▸ **Work required**
Check every line below for the string "sidebar". Copy the ones that have it.

Content starts

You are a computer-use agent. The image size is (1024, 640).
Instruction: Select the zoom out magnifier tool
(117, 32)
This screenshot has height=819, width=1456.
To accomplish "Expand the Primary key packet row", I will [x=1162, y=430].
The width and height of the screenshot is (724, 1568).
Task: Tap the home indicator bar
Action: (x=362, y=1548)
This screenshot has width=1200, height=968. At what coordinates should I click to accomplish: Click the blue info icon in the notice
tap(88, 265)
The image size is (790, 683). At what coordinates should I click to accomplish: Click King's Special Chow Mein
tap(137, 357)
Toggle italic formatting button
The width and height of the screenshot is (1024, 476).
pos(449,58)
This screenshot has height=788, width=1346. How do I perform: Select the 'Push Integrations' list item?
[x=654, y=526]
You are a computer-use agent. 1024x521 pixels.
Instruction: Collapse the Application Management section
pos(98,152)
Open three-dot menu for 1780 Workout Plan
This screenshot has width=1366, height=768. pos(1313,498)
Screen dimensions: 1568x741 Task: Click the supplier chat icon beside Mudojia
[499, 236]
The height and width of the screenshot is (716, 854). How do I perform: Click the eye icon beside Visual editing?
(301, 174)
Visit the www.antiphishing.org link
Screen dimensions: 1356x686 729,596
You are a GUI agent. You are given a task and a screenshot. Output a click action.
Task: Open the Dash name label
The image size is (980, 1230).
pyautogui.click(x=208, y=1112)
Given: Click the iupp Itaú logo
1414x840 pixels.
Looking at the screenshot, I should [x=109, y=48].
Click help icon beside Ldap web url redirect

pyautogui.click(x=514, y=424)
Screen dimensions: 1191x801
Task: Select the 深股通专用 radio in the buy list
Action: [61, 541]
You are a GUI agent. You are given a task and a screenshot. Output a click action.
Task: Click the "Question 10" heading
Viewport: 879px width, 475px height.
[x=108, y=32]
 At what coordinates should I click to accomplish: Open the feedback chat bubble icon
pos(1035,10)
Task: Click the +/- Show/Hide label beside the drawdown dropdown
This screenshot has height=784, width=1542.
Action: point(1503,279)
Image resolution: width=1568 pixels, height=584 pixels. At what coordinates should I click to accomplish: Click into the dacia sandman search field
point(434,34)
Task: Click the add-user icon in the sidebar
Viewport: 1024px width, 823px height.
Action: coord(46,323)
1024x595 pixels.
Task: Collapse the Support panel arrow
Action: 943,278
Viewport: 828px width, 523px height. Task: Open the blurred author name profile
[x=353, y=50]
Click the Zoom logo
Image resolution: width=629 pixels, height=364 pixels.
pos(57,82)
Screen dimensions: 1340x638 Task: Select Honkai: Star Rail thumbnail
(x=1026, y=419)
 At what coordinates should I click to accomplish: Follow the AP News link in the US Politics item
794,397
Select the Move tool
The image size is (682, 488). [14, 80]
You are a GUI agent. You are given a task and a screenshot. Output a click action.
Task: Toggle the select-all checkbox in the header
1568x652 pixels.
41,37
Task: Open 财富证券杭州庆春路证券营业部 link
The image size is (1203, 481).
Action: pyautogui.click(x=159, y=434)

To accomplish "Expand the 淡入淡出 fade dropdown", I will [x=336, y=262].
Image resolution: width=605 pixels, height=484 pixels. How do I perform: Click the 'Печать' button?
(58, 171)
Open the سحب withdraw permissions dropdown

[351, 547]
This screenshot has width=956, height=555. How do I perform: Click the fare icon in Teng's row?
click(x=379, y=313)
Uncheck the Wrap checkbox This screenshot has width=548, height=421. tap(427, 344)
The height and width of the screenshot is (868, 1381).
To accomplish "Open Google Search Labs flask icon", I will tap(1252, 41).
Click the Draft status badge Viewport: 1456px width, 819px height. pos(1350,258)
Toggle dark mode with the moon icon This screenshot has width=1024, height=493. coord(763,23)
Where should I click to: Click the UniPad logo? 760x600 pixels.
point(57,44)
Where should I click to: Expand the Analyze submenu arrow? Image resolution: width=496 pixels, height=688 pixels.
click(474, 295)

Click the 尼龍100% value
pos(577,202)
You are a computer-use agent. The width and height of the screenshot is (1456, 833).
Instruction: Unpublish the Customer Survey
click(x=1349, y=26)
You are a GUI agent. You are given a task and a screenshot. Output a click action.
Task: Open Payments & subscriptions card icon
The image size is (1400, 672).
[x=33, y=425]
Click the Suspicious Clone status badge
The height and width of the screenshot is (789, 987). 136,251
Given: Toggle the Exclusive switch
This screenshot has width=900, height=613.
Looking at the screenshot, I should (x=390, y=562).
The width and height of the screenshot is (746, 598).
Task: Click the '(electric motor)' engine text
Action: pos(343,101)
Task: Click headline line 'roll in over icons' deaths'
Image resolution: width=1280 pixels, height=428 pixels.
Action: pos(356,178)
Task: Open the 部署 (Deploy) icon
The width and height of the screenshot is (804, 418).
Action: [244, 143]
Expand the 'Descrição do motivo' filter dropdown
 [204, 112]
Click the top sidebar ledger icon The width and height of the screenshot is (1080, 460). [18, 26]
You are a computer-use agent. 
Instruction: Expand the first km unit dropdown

Content ends

▸ **Task answer**
Task: Click the add-user icon in the sidebar
Click the top sidebar ledger icon The width and height of the screenshot is (1080, 460). [18, 26]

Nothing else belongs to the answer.